[[ Extracted material, beginning ]]
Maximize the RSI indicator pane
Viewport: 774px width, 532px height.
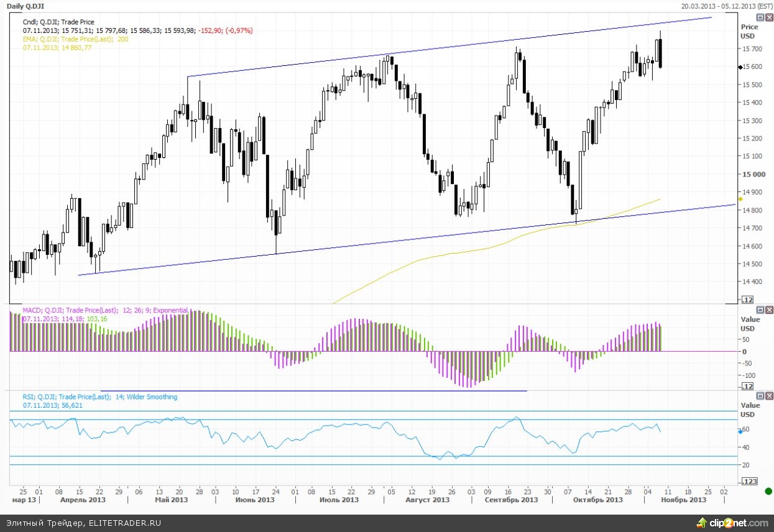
[[ Extracted material, end ]]
[[ Extracted material, beginning ]]
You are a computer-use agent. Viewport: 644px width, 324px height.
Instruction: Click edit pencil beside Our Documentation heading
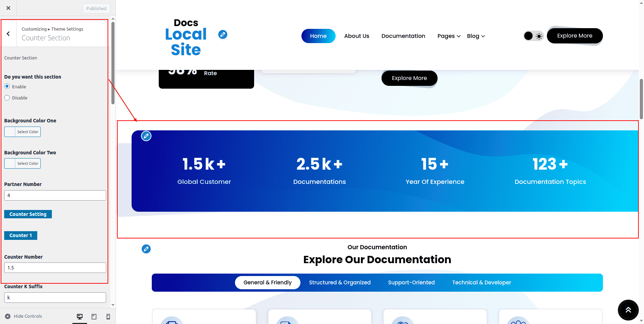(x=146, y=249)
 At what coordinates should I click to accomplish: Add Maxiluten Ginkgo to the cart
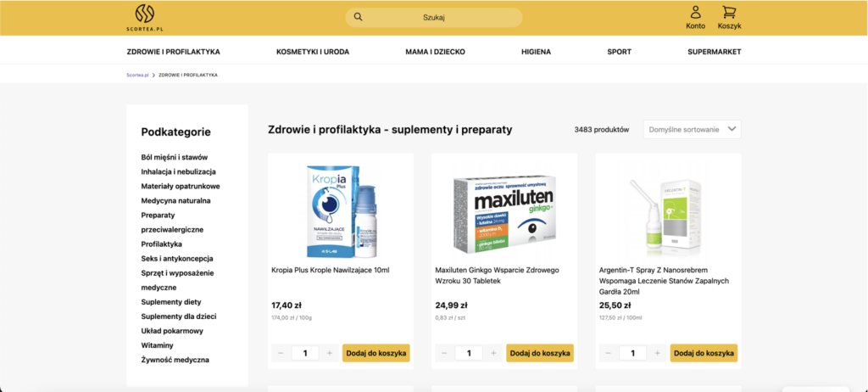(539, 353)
[[ Extracted material, end ]]
[[ Extracted material, beginning ]]
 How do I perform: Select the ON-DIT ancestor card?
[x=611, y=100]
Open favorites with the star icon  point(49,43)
[[ Extracted material, end ]]
• **Aim of the task**
Could you set down, word for word, only the lines above from the line with "Maximize the RSI indicator pane" to the line with "Viewport: 774px width, 532px height.", including both?

• **Completed exercise**
Maximize the RSI indicator pane
Viewport: 774px width, 532px height.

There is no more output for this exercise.